The MLCommons Association, an open engineering consortium dedicated to improving machine learning for everyone, today announced the general availability of the People’s Speech Dataset and the Multilingual Spoken Words Corpus (MSWC).
These permissively licensed datasets advance innovation in machine learning research and commercial applications, the consortium said.
According to an official release, the People’s Speech Dataset is among the world’s largest English speech recognition datasets licensed for academic and commercial usage. The 30,000-hour supervised conversational dataset is an order of magnitude larger than what was available just a few years ago.

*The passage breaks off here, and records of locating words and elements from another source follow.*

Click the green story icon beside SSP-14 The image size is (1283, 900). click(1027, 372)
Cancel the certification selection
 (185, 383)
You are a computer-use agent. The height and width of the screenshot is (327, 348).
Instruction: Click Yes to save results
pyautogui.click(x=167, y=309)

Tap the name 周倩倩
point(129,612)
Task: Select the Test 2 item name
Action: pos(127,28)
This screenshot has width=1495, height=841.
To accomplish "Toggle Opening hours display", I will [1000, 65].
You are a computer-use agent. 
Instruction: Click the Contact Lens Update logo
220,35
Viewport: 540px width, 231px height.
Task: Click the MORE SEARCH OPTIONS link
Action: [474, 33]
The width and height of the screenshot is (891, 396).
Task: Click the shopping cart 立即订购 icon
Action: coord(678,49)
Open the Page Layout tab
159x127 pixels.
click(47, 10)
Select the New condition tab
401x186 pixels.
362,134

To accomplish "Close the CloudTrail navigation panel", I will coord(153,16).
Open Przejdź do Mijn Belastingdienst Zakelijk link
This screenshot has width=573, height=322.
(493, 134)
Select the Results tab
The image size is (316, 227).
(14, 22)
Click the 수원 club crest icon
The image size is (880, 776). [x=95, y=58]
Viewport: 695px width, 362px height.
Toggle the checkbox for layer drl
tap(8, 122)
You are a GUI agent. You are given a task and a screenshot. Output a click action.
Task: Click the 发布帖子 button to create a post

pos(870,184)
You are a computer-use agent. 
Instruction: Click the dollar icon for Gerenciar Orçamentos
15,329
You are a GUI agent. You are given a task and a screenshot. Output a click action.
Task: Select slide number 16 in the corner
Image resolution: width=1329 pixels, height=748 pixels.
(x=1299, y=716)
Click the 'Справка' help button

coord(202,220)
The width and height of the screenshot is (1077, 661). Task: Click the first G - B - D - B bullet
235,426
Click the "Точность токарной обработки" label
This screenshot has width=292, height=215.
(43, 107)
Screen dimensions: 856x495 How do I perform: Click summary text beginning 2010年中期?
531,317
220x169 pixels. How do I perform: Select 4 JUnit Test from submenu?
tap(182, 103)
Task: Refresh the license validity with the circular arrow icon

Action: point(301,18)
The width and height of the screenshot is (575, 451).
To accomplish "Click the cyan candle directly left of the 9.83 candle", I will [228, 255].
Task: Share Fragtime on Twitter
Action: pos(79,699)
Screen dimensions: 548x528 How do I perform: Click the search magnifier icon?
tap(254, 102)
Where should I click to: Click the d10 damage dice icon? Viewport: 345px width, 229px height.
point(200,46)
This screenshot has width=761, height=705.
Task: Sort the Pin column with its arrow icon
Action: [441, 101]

The dataset, released under a Creative Commons license, democratises access to speech technology such as voice assistants and transcription, and unlocks innovation in the machine learning community. Contributors to the dataset include researchers from Baidu, Factored, Harvard University, Intel, Landing AI, and NVIDIA. It can be downloaded at mlcommons.org/speech.
The other release of the day, Multilingual Spoken Words Corpus (MSWC) is a rich audio speech dataset with more than 340,000 keywords in 50 languages with upwards of 23.4 million examples. Previous datasets relied on manual efforts to collect and validate thousands of utterances for each keyword and were commonly restricted to a single language.
A diverse multilingual dataset that spans languages spoken by over five billion people, MSWC advances the research and development of applications such as voice interfaces for a broad global audience. Contributors to the MSWC include researchers from Coqui, Factored, Google, Harvard University, Intel, Landing AI, NVIDIA, and the University of Michigan. It can be downloaded at mlcommons.org/words.
MLCommons also unveiled the new DataPerf benchmark suite that supports data-centric AI innovation by measuring the quality of datasets for common ML tasks and the impact of enhancing datasets. Also, the association is issuing a call for participation in the new DataPerf benchmark suite, which measures and encourages innovation in data-centric AI.